Album Review: Fable/Dennett/Move

Fable

Jacinta Dennett, harp

Move Records

Harpist Jacinta Dennett’s solo album Fable features the music of female Australian composers whose lives and work span more than six decades. Recorded during the COVID-19 lockdowns in Melbourne and released on Move Records, the title is taken from Helen Gifford’s piece which is the opening track.

This title track provides an engaging introduction with varied tone colours, sometimes reminiscent of other stringed instruments (e.g. guitar), in a chromatic but materially indistinct span of five minutes. The next piece on the album is arguably the masterpiece on the disc, and certainly the most established work: Peggy Glanville-Hicks’s Harp Sonata, which was written in 1951 for the famed Spanish virtuoso Nicanor Zabaleta. The opening movement, “Saeta”, is delicately handled, with the changes in tone colour and texture well distinguished. The liner notes state, the movement title evokes a song associated with religious processions, Dennett could have done more to drive the momentum through changes of register. The “Pastorale” which follows could have utilised some more emphasis of the rare dissonances in the largely diatonic movement. The final “Rondo” maintained the energy in the bass line through its various sections, though the triplet semiquavers could have had greater clarity. Nonetheless, Dennett’s performance makes an excellent case for a piece which explores a wide range of the harp’s capabilities, and which deserves to feature in the standard repertory of all harpists.

Miriam Hyde’s Sunlit Waterfall follows, with some predictable descending arpeggios and tonal, diatonic spaces. Here, Dennett makes the most of the moments of contrast, whether they are the notes which are used as transitions between sections, the change to descending dyads or the modulation to F Major.

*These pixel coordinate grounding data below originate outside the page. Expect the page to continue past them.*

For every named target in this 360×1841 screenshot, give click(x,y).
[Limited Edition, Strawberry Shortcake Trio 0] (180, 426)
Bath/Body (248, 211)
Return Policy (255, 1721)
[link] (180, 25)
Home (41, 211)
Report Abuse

In Elena Kats-Chernin’s not-very-horrible Chamber of Horrors, contrast becomes unity, with many well executed extended techniques and much textural and dynamic variety in a short space of time. The piece is nonetheless conservative in its harmony, with dissonances added, and Dennett makes the most of the structural uniformity of the piece. Eve Duncan’s The Sun Behind It, Burning It is equally well executed.

Jennifer Fowler’s Threaded Stars 2, is a piece which throws down the gauntlet to the harpist in the way it is constructed. Its deliberate monophony and fluid tempo, with minimal harmonic content, create the sense of a long, tangential and hard-to-play improvisation. Dennett, to her credit, uses her technique to emphasise potential structural markers such as tremolos and trills, while highlighting similarity between sections which are otherwise separated by register or other musical construct. The effective and unexpected low C ending concludes one of the more impressive efforts in demonstrating the case which good playing can make for a piece of music.

Johanna Selleck’s Spindrift is the first piece on the disc to really use the harp for what it does better than all other instruments: rapid arpeggiated figures, with or without a single melody line on top. It is one of the more harmonically interesting pieces on the programme, and its movement through the major tonal centres of D, C and G provide some refreshing clarity of direction. Despite the liner notes noting “seven sections” into which the piece is divided, the piece really plays like one whole, linked by the arpeggios throughout.

Concluding the programme is Alicia Grant’s Three Pieces for Harp, which ostensibly evoke different aspects of the sea shore. The first movement, “Sea breezes”, is unified by similarity in harmonic transition; the movement from d minor to g minor is through the key area of D Major with an added B flat. This process is repeated from g minor to c minor in a similar way, before the piece ends in that key. Some interesting displacement across registers in the central section helps to maintain interest. The second movement, “Footprints in the sand: Homage to Debussy” is in a relatively clear binary form, though the markers based on dynamics and range rather than material (which, the liner notes state, is taken from “Des pas sur la neige”, from Book 1 of Debussy’s Preludes). The final movement, “Ocean floor”, is similar in tempo and harmony to the first two movements.

Fable provides a comprehensive summary of major and minor solo works by a selection of female composers of 20th century Australia highlighting the versatility of the harp and its long- overlooked potential as a solo instrument. Dennett is an able performer and makes a serious case for some to garner more attention than they have in the past.

Stephen McCarthy for SoundsLikeSydney©

Stephen McCarthy is an emerging writer and composer from Sydney, Australia. His writings on music include a series of essays on various operas; the first of these, “A Redefinition of Opera? Lay Thoughts on Seeing Philip Glass’ Akhnaten”, was published in the UNSWeetened Literary Journal. He also won the Nan Manefield Young Writers’ Award and the Senior Poetry Prize in the Mosman Youth Awards in Literature for his poem, “On the Ellipsis”.

As a composer, Stephen’s works include: for solo piano, an Improvisation, a Sonatina and a ballet after Thomas Hardy’s novel Far From the Madding Crowd; and a setting of Robert Bridges’ “Noel: Christmas Eve, 1913” for SSATBB choir.